Pedro Marin is the editor of the online journal Revista Opera, published in Brazil. In January and February of this year, a correspondent for the journal travelled to eastern Ukraine to report for the journal.

Notes:
[1] From the Facebook page of Ivan Katchanovski on October 23, 2015:

New Maidan massacre trial revelations that, again, have not been reported.

Replication by other scholars is the best way to check findings of existing studies. This specifically concerns the Maidan massacre and its analysis in my paper, which contains links to publicly available data that make such replication easy to do. But there is still no other scholarly study of this crucial case of mass killing. However, the ongoing Maidan massacre trial continues to corroborate findings of my study that the Maidan protesters were killed from the Maidan-controlled locations.

During her testimony in the last trial sessions on October 8 and October 9, sister of Parashchuk stated under oath that her brother was shot dead in the back of his head from the Hotel Ukraina (https://www.youtube.com/watch?v=MUqHEVRcnMo1h57m). She made this conclusion based on the forensic medical report and the moment of his killing in a video shown in court (https://www.youtube.com/watch?v=y7TZMjrkAB4). The defense lawyer revealed during the trial that even an on-site experiment by the government investigation concluded that Huryk could have been killed from both the Berkut positions and from the Maidan-controlled positions, specifically from the Hotel Ukraina (58m).

The trial showed that the prosecution did not establish the exact time and place of killings of Bondarchuk and Vaida. But disclosures during the trial of forensic medical reports findings about directions and locations of their wounds and their positions at the time of their killings in the video indicated that Bondarchuk and Vaida were killed from the Hotel Ukraina, respectively by a 6-7mm bullet and by pellets (https://www.youtube.com/watch?v=aDViXaeicRQ (1h47m, 5h38m).

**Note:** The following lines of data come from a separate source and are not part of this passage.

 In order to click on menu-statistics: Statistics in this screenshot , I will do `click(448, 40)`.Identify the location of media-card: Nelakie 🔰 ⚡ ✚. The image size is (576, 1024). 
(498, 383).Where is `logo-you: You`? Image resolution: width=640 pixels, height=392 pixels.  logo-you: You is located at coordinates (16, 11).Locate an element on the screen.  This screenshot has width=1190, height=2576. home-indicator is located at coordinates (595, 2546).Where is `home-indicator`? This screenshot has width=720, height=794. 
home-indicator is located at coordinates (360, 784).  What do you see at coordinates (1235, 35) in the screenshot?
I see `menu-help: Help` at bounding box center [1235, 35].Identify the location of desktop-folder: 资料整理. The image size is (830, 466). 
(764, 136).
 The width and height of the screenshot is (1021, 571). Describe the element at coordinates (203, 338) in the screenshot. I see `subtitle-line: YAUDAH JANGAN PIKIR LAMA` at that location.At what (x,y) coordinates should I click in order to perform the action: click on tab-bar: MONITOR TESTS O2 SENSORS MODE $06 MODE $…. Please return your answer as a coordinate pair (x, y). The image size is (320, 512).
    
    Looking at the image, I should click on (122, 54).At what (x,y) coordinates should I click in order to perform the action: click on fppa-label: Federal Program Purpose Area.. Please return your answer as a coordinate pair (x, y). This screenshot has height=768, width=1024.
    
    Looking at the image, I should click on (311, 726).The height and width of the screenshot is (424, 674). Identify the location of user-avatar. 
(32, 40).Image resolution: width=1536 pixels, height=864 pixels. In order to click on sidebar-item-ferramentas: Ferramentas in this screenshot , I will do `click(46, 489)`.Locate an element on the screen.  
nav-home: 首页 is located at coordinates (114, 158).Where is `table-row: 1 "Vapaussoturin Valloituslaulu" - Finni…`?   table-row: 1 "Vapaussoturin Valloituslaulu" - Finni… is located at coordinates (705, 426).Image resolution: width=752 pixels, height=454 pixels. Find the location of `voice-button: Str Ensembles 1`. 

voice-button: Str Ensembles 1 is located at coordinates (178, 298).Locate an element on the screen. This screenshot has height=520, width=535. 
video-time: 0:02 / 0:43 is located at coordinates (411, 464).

The prosecution charged the two Berkut policemen with killings these four protesters from an open Berkut barricade. No eyewitnesses of killings of these protesters were mentioned during the trial sessions. The trial on these dates examined testimonies by the relatives of these four victims and the same videos that I used in my study. But a defence lawyer also revealed during the trial that there is a non-published video which shows protesters in a massacre area shouting about gunshots from the Hotel Ukraina (https://www.youtube.com/watch?v=MUqHEVRcnMo1h37m).

These trial revelations again have not been reported by the mainstream Western and Ukrainian media.